The numpy array (y), that I am trying to split:
[1 1 1 1 1 1 1 1 1 1 1 1 1 1 1 1 1 1 1 1 1 1 1 1 1 1 1 1 1 1 1 1 1 1 1 1 1
 1 1 1 1 1 1 1 1 1 1 1 1 1 1 1 1 1 1 1 1 1 1 1 1 1 1 1 1 1 1 1 1 1 1 1 1 1
 1 1 1 1 1 1 1 1 1 1 1 1 1 1 1 1 1 1 1 1 1 1 1 1 1 1 2 2 2 2 2 2 2 2 2 2 2
 2 2 2 2 2 2 2 2 2 2 2 2 2 2 2 2 2 2 2 2 2 2 2 2 2 2 2 2 2 2 2 2 2 2 2 2 2
 2 2 2 2 2 2 2 2 2 2 2 2 2 2 2 2 2 2 2 2 2 2 2 2 2 2 2 2 2 2 2 2 2 2 2 2 2
 2 2 2 2 2 2 2 2 2 2 2 2 2 2 2 3 3 3 3 3 3 3 3 3 3 3 3 3 3 3 3 3 3 3 3 3 3
 3 3 3 3 3 3 3 3 3 3 3 3 3 3 3 3 3 3 3 3 3 3 3 3 3 3 3 3 3 3 3 3 3 3 3 3 3
 3 3 3 3 3 3 3 3 3 3 3 3 3 3 3 3 3 3 3 3 3 3 3 3 3 3 3 3 3 3 3 3 3 3 3 3 3
 3 3 3 3 4 4 4 4 4 4 4 4 4 4 4 4 4 4 4 4 4 4 4 4 4 4 4 4 4 4 4 4 4 4 4 4 4
 4 4 4 4 4 4 4 4 4 4 4 4 4 4 4 4 4 4 4 4 4 4 4 4 4 4 4 4 4 4 4 4 4 4 4 4 4
 4 4 4 4 4 4 4 4 4 4 4 4 4 4 4 4 4 4 4 4 4 4 4 4 4 4 4 4 4 4 5 5 5 5 5 5 5
 5 5 5 5 5 5 5 5 5 5 5 5 5 5 5 5 5 5 5 5 5 5 5 5 5 5 5 5 5 5 5 5 5 5 5 5 5
 5 5 5 5 5 5 5 5 5 5 5 5 5 5 5 5 5 5 5 5 5 5 5 5 5 5 5 5 5 5 5 5 5 5 5 5 5
 5 5 5 5 5 5 5 5 5 5 5 5 5 5 5 5 5 5]

Solution

  • random_state = 123
    n_splits = 10
    cv = StratifiedKFold(n_splits=n_splits, random_state=random_state, shuffle=False)
    def baseline_model():
        nn_model = Sequential(name='model_name')
        nn_model.add(Dense(units=50, input_dim=X.shape[1], init='normal',
                           activation= 'relu', name='dense1'))
        nn_model.add(Dense(30, init='normal', activation='relu', name='dense2'))
        nn_model.add(Dense(10, init='normal', activation='relu', name='dense3'))
        # code changed here
        nn_model.add(Dense(5, init='normal', activation='softmax', name='dense4'))
    
        nn_model.compile(optimizer='adam', loss='categorical_crossentropy',
                         metrics = ['accuracy'])
        return nn_model
    
    for train, test in cv.split(X, y):   
        X_train, X_test = X[train], X[test]
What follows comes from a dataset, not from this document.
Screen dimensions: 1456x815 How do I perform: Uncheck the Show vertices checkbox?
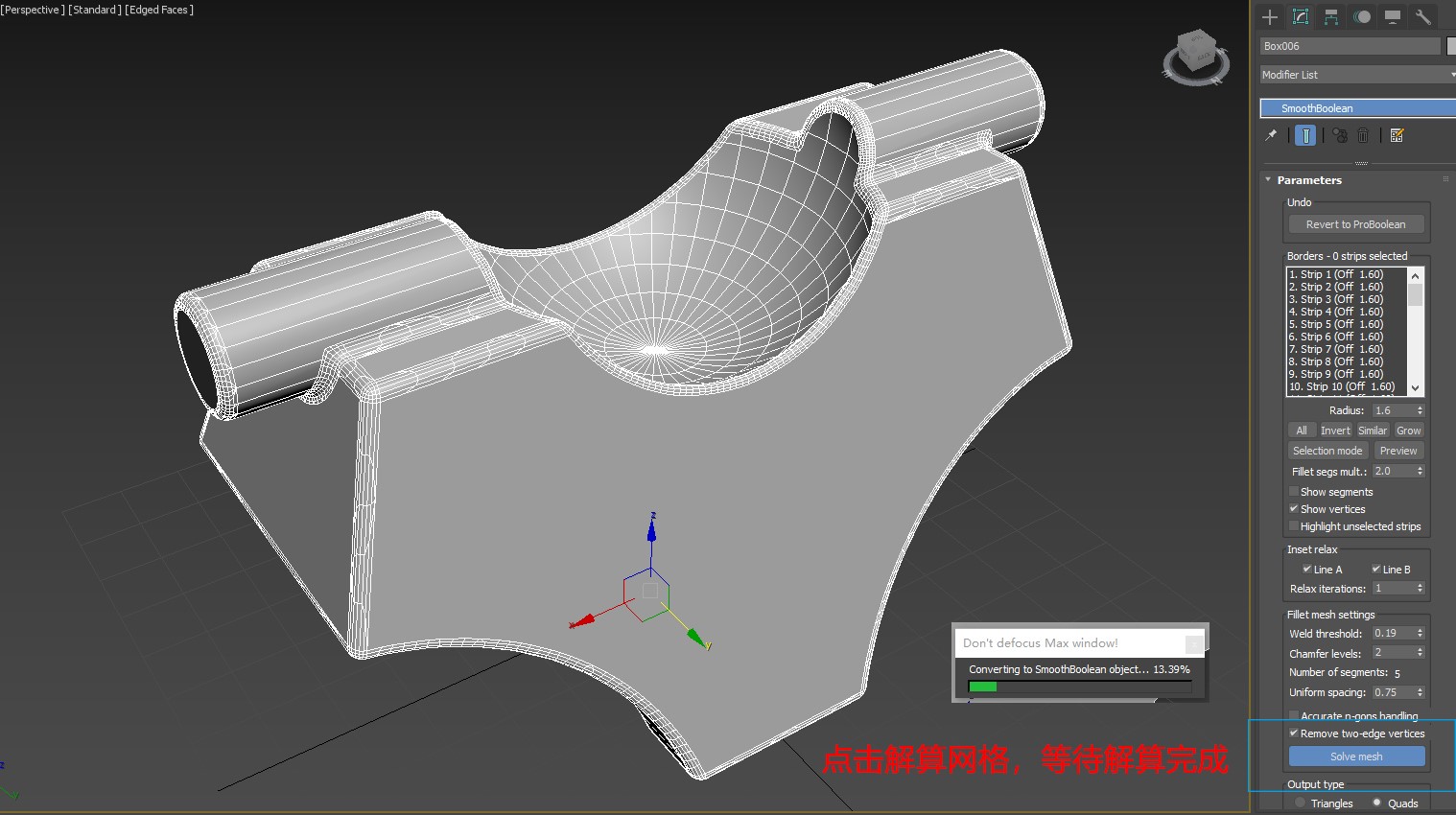(1294, 509)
        y_train, y_test = y[train], y[test]
    
        # the error is due to this step
        # you have specified only one output in the last dense layer (dense4)
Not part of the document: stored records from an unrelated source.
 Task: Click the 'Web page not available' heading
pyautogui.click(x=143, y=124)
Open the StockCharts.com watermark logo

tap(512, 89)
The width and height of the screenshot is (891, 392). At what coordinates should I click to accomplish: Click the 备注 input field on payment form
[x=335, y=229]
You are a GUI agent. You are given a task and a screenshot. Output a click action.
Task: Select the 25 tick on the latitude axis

        # but you are giving input of length 5
        np_utils.to_categorical(y_train)
        np_utils.to_categorical(y_test)
    
        estimator = KerasClassifier(build_fn=baseline_model,
                                    epochs=200, batch_size=5,
                                    verbose=0)
        estimator.fit(X_train, y_train)
        y_pred = estimator.predict(X_test)
    
    • By specifying the name parameters in the layer you can name your layers. By doing so you will get the definite name of the layers in case of error every time.
    • model.summary() is another useful function with which you can check the output shape of each layer.